Iceage are in a difficult position – unpredictably breaking out from the Danish hardcore punk underground last year when they were all about 18 years old must have been difficult to adjust to. Although I wasn’t as taken by their debut “New Brigade” as most, I’d heard very good things about their live show, and I expected their sound to fit the Bodega brilliantly.
Opening band Plaids were on too early to gather a crowd which would’ve done their excellent set justice. Their frontman spent the whole gig in front of the stage screaming out at his band names, as if to replicate the full-crowd energy that might have complemented their set. If you’re into post-hardcorey emo, make sure you catch them around, they play regularly on the local scene.
Kagoule’s set of disaffected shoegaze made me feel as though I was reliving all the 90s indie rock culture I missed out on. But it was marred by a crowd who jumped the gun and started their inner circle of violent bro-bashing, which totally didn’t match Kagoule’s slow tempos and grungy apathy – this continued even when the drummer’s sprained wrist meant they had to step back for a solo guitar interlude.
That small percentage of the crowd were clearly amped for the headliners, but Iceage seemed at first to resent the attention. Clad in a black military beret and bovver boots, Elias Bender Rønnenfelt (#23 on last year’s NME Cool List) fixed an unflinching scowl on the crowd, spitting as they lurched toward the stage. Iceage’s lyrics are ambiguous enough to be interpreted to befit this worryingly militaristic image. This idea of a “New Brigade” assumes an uncomfortable meaning – plus the band were recently reported to be selling knives at their merch stands. They’ve even been accused of irresponsibly using Nazi imagery (although so have Joy Division and David Bowie, among others).
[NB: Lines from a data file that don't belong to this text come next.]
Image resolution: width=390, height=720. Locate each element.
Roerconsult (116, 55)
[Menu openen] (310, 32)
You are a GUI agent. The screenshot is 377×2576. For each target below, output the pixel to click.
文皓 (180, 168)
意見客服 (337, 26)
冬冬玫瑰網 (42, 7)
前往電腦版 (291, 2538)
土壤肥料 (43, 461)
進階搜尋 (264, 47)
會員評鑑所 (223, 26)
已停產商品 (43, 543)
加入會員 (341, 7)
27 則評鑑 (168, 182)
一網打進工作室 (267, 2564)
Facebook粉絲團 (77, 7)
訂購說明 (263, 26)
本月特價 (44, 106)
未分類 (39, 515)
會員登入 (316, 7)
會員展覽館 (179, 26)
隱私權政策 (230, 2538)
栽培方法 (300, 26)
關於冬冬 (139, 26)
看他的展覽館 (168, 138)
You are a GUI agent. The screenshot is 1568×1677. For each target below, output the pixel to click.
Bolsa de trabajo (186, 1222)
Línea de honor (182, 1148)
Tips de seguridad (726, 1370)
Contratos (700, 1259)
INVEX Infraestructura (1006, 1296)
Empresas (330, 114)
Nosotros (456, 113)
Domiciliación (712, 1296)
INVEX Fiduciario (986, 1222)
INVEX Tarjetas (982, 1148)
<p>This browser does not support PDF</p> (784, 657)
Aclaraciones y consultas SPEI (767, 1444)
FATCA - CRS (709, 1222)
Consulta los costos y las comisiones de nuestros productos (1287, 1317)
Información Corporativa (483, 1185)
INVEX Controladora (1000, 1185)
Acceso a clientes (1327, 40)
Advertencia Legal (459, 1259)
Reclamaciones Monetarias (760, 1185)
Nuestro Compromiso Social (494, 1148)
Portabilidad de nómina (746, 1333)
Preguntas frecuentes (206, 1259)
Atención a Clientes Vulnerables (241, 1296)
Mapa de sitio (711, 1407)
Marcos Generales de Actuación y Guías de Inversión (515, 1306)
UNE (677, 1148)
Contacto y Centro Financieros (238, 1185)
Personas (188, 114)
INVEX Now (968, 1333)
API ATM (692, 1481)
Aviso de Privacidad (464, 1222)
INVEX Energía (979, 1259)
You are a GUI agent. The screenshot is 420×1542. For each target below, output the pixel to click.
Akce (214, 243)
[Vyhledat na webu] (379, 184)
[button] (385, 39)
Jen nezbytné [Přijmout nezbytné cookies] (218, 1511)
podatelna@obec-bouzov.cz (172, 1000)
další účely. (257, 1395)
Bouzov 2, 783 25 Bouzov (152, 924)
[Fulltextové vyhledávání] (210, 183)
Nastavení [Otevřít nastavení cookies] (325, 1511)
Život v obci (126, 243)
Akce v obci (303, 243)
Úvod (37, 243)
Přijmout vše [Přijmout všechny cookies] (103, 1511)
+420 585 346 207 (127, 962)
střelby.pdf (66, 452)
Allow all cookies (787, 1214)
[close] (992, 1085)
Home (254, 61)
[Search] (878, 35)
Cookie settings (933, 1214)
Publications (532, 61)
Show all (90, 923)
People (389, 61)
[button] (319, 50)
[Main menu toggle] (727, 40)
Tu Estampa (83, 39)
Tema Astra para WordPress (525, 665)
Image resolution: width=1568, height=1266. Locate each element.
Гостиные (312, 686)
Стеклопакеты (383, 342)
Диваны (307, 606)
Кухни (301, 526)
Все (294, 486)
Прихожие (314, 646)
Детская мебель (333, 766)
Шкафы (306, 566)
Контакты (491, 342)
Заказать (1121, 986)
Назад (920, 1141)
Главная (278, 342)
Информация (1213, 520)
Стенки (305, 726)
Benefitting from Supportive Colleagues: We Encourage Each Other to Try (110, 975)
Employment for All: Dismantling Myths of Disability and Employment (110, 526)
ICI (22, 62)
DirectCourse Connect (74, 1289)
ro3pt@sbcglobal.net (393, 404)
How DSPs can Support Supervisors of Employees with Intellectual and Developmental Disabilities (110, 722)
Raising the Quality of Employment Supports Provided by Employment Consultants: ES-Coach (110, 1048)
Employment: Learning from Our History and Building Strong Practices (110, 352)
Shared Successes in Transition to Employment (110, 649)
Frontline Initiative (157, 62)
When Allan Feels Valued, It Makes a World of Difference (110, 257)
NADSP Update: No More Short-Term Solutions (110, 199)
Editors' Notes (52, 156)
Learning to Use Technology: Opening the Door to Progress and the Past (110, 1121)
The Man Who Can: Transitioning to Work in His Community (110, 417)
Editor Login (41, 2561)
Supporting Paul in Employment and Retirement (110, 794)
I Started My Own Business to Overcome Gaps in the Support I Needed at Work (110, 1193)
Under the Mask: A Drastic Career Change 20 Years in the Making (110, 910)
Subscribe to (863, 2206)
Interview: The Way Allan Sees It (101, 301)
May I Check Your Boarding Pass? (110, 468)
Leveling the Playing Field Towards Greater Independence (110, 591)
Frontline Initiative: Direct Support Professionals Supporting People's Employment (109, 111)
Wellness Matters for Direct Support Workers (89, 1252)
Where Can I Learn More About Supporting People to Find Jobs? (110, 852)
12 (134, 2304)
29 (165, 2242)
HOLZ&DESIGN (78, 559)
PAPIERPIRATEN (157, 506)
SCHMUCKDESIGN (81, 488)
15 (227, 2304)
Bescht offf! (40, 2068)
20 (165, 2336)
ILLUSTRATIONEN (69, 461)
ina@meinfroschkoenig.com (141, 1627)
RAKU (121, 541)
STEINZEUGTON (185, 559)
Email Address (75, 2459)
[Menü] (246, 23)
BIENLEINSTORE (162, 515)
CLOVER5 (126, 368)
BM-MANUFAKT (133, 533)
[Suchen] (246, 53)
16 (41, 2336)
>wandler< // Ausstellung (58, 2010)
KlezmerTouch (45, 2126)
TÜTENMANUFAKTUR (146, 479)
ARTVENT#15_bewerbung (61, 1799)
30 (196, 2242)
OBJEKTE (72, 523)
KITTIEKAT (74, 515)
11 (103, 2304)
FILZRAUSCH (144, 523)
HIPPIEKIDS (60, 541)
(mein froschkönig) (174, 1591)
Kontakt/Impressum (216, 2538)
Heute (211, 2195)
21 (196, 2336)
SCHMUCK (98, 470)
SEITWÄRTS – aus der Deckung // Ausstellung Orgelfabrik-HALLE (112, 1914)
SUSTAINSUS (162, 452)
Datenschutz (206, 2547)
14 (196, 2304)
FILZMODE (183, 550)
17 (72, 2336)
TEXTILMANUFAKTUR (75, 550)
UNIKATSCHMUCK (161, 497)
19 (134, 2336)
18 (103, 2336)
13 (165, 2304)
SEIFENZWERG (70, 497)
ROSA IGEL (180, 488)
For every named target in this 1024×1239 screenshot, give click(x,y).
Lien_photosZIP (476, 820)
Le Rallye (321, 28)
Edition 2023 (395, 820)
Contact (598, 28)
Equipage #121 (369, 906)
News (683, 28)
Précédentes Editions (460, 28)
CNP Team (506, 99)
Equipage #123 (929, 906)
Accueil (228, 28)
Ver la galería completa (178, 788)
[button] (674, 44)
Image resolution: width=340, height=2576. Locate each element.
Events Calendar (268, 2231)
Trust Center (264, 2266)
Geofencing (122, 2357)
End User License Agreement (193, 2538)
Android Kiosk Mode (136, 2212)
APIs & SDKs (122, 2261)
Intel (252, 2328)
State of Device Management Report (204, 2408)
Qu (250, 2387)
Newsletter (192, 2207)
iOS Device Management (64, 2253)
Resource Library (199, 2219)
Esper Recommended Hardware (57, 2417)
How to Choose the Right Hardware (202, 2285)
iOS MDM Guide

It’s all this which makes witnessing an Iceage gig, with a sprawl of violent white teenage boys asserting their own space at front centre of the crowd, particularly discomforting.
Their set retained the stark, sinewy punk energy of their debut, but they seem to have retired most of that material, test driving for their upcoming new record. The new stuff doesn’t seem much different, and if I detect that it’s more violent than New Brigade, this may be mitigated by the crowd’s misdirected boisterousness. I’ve never been more aware of the moshpit as a form of performance rather than a means of expression. It was completely unwelcoming: whereas I think moshpits can potentially promote an unlikely, but powerful form of kinship, there was nothing positive about this crowd. It just didn’t seem punk.
A vital boundary was broken down when Rønnenfelt finally stagedived, breaking his aloof pose – but not quite enough to remove the disturbing signification of the show that forms my lasting impression.